Jason Roy’s (above) power-hitting pyrotecnics has found a fan in Kevin Pietersen © Getty Images
Jason Roy was picked in the England T20 International side to face India. The right-hander was the leading run-scorer during the recent T20 Blast in England and is one batsman who can add a lot of value to the England side. Nishad Pai Vaidya writes about Roy’s prospects.
Who is Jason Roy? Indian fans may have watched him play during the occasional telecast of the T20 Blast. The Surrey opener was the leading run-scorer of the recently concluded T20 event, with a compelling record in his favour. In 15 matches, he smashed a 677 runs at an incredible average of 48. 35. But, two statistics make this record even more special: In 15 games, he hit nine half-centuries with a strike-rate of 157.07. It would have been a crime to keep him out of the England setup for any longer.
With Alastair Cook’s spot in the One-Day International (ODI) side coming under scrutiny in recent times, Roy’s name was often discussed as an option. Many suggested that if England are to move into the “modern era” of one-day cricket, players like Roy could be one of the torchbearers. Roy is a typical modern batsman. He is fearless in the middle, likes to take it to the bowlers and is unafraid to use his feet to the fast bowlers. Batsmen like him can give the opposition quite a few headaches and demoralize them in a matter of a few overs. In future, he may be considered for the one-day side at some point. For now, it is the shortest format that brings him to international cricket.
The South African-born 24-year-old batsman made his debut in 2008, but it was in 2010 that he showed his true potential in T20 cricket.

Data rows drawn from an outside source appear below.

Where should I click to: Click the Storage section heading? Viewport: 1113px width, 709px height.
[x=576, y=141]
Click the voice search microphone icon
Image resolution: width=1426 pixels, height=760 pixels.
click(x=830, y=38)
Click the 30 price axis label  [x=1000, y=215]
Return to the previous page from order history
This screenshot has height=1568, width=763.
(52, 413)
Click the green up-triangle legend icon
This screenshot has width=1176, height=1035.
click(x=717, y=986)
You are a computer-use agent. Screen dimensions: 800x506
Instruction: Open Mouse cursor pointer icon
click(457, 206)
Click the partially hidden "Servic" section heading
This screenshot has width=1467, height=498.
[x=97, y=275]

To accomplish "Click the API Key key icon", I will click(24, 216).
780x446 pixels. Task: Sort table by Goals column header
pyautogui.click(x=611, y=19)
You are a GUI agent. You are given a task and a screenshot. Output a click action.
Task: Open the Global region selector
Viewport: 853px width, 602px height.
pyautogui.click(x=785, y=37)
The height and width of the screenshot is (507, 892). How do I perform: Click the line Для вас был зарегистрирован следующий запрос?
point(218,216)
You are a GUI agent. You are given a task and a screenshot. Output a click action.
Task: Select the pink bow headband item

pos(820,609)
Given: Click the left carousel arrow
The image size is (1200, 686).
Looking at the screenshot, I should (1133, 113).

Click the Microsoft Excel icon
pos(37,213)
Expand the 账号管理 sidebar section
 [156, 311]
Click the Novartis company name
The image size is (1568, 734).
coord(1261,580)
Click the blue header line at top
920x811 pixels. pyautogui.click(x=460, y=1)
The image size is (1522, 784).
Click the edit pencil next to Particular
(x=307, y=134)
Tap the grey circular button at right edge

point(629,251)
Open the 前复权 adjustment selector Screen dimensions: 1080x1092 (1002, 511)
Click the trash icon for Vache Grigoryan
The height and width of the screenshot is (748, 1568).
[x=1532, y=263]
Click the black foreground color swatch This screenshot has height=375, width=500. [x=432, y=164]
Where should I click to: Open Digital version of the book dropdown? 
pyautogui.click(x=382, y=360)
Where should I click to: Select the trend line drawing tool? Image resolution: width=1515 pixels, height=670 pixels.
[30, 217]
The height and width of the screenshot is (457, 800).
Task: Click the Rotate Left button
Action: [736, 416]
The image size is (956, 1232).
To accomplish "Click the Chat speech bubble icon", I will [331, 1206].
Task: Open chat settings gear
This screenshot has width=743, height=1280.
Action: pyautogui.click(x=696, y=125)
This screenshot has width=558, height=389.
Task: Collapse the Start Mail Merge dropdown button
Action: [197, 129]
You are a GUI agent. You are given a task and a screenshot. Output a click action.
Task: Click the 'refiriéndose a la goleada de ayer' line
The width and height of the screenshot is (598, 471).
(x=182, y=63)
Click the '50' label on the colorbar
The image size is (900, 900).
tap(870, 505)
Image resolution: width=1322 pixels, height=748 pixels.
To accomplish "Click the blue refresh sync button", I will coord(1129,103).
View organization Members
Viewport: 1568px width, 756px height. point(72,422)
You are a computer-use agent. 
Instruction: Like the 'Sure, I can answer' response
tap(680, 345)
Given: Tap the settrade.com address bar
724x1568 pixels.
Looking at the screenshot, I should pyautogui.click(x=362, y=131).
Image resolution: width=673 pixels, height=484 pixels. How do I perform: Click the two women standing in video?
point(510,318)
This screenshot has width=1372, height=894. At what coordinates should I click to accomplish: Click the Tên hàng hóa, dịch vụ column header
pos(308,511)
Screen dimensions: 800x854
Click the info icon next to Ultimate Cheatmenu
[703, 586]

Batting at No 3 against Kent, he hit 101 not out off 63 balls five sixes and 11 fours. The next year, he hit 363 runs in the season with four fifties. Those performances took him to the Bangladesh Premier League (BPL), where he featured in two seasons. Roy has also been a part of the England Lions setup and was on the selectors’ radar for the future.
Watching him bat can be a thrilling experience. During the recent T20 Blast semi-final, he charged out to the seamer in the very first over and picked him for a six over square-leg. There is an initial shuffle before he gets into position to play his strokes. He uses a lot of power behind all those shots, giving it everything to send it over the ropes. Roy is also comfortable moving across his stumps, making room and lofting the bowlers over the top. Such an approach can trouble the bowlers and set them off rhythm.
In combination with Alex Hales, Roy can form a thrilling opening partnership. Hales has shown his ability with a few knocks in T20 Internationals. If Roy can bring his best to England’s T20 side, they would have a very good pair at the top. There was an anti-climax though. On the day of his selection, Roy injured himself while batting in the Surrey nets. Though the injury isn’t serious, England would be nervous and would wait over his fitness. Roy himself would pray all is well!